Il n'énumère complaisamment les
rites du culte amoureux que pour en faire ressortir le ridicule : il pleurait sur commande, il versait même des torrents de
larmes («j'arrosais de pleurs », v.
21), il voulait monter au ciel.
Au vers 15, une chute brutale présentée avec
cocasserie (« me rompais les os en souvenir de vous ») punit l'imprudent et, au vers 2, l'archaïsme « susdite » jette
quelque suspicion sur la sincérité de ces pleurs versés à intervalles réguliers.
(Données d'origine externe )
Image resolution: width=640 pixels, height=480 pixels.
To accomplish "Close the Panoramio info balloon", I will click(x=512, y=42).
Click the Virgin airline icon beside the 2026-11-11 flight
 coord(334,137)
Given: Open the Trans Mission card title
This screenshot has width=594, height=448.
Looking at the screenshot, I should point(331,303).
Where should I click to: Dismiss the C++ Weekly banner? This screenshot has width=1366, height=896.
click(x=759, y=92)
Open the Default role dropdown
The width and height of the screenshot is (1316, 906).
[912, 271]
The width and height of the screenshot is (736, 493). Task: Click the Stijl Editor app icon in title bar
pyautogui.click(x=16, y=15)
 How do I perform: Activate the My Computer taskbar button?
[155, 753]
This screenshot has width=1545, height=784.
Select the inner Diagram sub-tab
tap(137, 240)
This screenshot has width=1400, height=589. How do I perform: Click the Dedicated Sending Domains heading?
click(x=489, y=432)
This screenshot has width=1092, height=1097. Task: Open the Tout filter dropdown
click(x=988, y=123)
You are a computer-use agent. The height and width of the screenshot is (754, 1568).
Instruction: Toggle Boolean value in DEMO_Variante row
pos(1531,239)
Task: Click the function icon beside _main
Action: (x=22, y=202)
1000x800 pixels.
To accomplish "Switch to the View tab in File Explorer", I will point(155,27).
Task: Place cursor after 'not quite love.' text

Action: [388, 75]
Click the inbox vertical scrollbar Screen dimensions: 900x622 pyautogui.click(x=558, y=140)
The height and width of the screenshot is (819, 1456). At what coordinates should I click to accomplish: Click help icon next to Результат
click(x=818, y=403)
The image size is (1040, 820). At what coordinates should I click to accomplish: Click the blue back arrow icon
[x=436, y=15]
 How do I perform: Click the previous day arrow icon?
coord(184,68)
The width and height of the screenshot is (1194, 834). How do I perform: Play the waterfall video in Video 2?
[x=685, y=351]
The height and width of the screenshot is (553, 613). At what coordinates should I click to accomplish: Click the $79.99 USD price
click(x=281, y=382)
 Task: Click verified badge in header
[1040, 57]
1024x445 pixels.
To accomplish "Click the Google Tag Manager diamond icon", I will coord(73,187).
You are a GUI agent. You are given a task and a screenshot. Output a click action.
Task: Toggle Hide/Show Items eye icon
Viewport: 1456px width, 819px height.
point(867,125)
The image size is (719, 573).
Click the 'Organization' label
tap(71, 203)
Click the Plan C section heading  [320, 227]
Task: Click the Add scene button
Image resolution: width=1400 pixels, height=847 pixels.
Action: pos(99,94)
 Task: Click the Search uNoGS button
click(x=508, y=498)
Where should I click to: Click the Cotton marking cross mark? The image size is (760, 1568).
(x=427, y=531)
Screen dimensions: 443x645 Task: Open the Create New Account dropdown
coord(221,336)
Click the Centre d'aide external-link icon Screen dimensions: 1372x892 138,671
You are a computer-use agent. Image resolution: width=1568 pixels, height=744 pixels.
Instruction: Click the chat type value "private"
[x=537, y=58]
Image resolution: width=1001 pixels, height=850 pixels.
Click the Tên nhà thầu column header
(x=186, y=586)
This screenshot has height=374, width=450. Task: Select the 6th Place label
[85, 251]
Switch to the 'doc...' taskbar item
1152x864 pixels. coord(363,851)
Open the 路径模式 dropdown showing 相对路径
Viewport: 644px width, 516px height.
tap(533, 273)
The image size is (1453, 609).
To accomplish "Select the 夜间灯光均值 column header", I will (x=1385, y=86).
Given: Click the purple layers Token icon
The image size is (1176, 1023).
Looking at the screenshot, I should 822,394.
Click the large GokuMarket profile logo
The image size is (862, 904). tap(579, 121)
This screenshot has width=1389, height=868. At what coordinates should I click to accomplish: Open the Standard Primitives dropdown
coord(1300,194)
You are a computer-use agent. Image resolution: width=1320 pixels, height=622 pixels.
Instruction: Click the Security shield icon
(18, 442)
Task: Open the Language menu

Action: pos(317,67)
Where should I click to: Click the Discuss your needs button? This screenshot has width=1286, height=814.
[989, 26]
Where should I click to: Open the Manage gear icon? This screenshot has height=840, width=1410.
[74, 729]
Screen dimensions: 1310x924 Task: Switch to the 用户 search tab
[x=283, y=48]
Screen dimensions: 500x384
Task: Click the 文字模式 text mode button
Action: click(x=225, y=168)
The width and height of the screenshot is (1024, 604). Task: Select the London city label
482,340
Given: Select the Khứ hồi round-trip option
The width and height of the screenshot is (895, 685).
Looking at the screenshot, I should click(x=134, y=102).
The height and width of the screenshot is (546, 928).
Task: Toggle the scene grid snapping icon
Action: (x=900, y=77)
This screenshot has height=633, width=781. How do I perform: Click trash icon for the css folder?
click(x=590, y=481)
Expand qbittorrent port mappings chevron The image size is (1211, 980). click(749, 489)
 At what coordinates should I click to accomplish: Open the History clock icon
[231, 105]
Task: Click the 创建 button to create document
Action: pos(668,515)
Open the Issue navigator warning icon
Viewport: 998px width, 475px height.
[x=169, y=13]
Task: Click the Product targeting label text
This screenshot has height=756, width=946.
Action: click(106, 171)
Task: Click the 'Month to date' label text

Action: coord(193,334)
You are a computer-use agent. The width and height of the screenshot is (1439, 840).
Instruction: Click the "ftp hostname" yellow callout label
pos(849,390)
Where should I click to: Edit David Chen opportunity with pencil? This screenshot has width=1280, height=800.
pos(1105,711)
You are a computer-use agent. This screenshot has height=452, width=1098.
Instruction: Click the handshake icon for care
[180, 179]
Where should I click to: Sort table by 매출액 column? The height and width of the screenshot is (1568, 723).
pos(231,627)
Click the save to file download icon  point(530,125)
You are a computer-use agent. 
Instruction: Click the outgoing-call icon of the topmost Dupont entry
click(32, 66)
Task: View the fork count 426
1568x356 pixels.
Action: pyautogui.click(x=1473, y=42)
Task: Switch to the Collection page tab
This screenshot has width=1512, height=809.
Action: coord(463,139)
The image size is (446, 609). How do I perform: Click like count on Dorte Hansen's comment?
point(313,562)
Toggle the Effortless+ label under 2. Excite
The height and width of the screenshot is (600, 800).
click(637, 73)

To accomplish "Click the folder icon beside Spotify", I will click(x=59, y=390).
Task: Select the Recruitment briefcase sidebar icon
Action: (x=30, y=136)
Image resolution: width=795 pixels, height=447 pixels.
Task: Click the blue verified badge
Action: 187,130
Dans les deux exemples, le sourire naît de
ce que Bergson appelait « du mécanique plaqué sur du vivant » : les pleurs ont quelque chose d'automatique ; le désir
d'évasion avorte parce que l'homme a beau ouvrir ses bras, ils ne sauraient remplacer « une paire d'ailes ».
Cette
révolte est sans doute née d'une prise de conscience, suggérée dans la dernière strophe par l'aveu d'une d'insensibilité
progressive probablement liée à l'âge : « le petit bout de cœur qui me reste », « ses cendres s'éteignent ».
Le cœur
usé du poète n'a peut-être plus la force d'aimer.
[II.
L'appel de la vie]
[1.
La volonté d'oublier]
Contrairement à Apollinaire, qui répète : « Je ne veux jamais l'oublier » (« Chanson du mal-aimé »), notre poète affirme
à de multiples reprises qu'il veut tourner la page.
Des mots à connotation négative tels que « m'abandonne », «
s'éteignent » et l'emploi répété de la négation « ne...
plus », qui exprime l'idée d'un avenir complètement différent du
passé, en témoignent : « plus une seule larme » (v.
5), « ne fera plus l'automne » (v.
17), « ne traversera plus » (v.
26).
En outre, dans les deuxième et cinquième strophes, l'opposition entre le passé et le présent est abandonnée au
bénéfice du seul futur : les verbes principaux sont au futur, au besoin renforcés par « désormais » (v.
25).
Enfin, par le
jeu des métaphores, il suggère un changement radical.
Quand, jouant sur le proverbe « une hirondelle ne fait pas le
printemps », il annonce que : « L'hirondelle en partant ne fera plus l'automne », il veut dire par cette image qu'il ne
permettra plus que le 22 septembre soit un jour de deuil, de souvenir et de tristesse.
Mais le meilleur moyen de prendre ses distances avec le passé et de se garder à l'avenir de vains regrets et de
douloureux attendrissements sur la femme aimée ou sur lui-même est l'humour.
Présent dans chaque strophe, il
détourne le poète du chagrin pour faire voir la vie sous un jour riant.
L'allusion littéraire dans la deuxième strophe, le.